Start of Block
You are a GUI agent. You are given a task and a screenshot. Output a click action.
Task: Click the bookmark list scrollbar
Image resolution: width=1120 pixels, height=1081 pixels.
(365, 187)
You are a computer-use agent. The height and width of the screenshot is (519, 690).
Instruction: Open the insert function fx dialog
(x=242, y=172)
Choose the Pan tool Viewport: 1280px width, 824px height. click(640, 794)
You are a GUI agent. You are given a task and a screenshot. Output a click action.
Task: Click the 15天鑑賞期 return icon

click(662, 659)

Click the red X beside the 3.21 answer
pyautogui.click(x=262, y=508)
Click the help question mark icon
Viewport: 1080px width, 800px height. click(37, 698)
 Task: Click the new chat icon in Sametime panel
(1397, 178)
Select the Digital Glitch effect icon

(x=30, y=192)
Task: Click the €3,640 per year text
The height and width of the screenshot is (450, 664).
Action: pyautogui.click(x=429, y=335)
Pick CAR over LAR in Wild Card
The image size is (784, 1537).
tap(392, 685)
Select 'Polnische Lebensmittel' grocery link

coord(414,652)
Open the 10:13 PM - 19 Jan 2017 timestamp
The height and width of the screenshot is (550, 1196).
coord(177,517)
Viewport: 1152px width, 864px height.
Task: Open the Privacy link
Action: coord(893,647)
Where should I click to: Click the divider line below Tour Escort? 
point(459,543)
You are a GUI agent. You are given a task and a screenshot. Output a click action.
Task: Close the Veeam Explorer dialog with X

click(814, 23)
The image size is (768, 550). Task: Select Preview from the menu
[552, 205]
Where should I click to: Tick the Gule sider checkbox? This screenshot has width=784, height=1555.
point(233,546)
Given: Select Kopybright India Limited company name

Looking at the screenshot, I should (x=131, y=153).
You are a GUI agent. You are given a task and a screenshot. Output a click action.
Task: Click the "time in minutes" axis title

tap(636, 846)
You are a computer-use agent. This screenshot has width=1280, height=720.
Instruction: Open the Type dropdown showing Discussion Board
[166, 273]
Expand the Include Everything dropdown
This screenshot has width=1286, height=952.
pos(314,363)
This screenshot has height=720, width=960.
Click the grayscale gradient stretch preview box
End of Block
## WORK TO COMPLETE
For this exercise, retype the entire listing exactly.

## FINAL ANSWER
You are a GUI agent. You are given a task and a screenshot. Output a click action.
Task: Click the bookmark list scrollbar
Image resolution: width=1120 pixels, height=1081 pixels.
(365, 187)
You are a computer-use agent. The height and width of the screenshot is (519, 690).
Instruction: Open the insert function fx dialog
(x=242, y=172)
Choose the Pan tool Viewport: 1280px width, 824px height. click(640, 794)
You are a GUI agent. You are given a task and a screenshot. Output a click action.
Task: Click the 15天鑑賞期 return icon

click(662, 659)

Click the red X beside the 3.21 answer
pyautogui.click(x=262, y=508)
Click the help question mark icon
Viewport: 1080px width, 800px height. click(37, 698)
 Task: Click the new chat icon in Sametime panel
(1397, 178)
Select the Digital Glitch effect icon

(x=30, y=192)
Task: Click the €3,640 per year text
The height and width of the screenshot is (450, 664).
Action: pyautogui.click(x=429, y=335)
Pick CAR over LAR in Wild Card
The image size is (784, 1537).
tap(392, 685)
Select 'Polnische Lebensmittel' grocery link

coord(414,652)
Open the 10:13 PM - 19 Jan 2017 timestamp
The height and width of the screenshot is (550, 1196).
coord(177,517)
Viewport: 1152px width, 864px height.
Task: Open the Privacy link
Action: coord(893,647)
Where should I click to: Click the divider line below Tour Escort? 
point(459,543)
You are a GUI agent. You are given a task and a screenshot. Output a click action.
Task: Close the Veeam Explorer dialog with X

click(814, 23)
The image size is (768, 550). Task: Select Preview from the menu
[552, 205]
Where should I click to: Tick the Gule sider checkbox? This screenshot has width=784, height=1555.
point(233,546)
Given: Select Kopybright India Limited company name

Looking at the screenshot, I should (x=131, y=153).
You are a GUI agent. You are given a task and a screenshot. Output a click action.
Task: Click the "time in minutes" axis title

tap(636, 846)
You are a computer-use agent. This screenshot has width=1280, height=720.
Instruction: Open the Type dropdown showing Discussion Board
[166, 273]
Expand the Include Everything dropdown
This screenshot has width=1286, height=952.
pos(314,363)
This screenshot has height=720, width=960.
Click the grayscale gradient stretch preview box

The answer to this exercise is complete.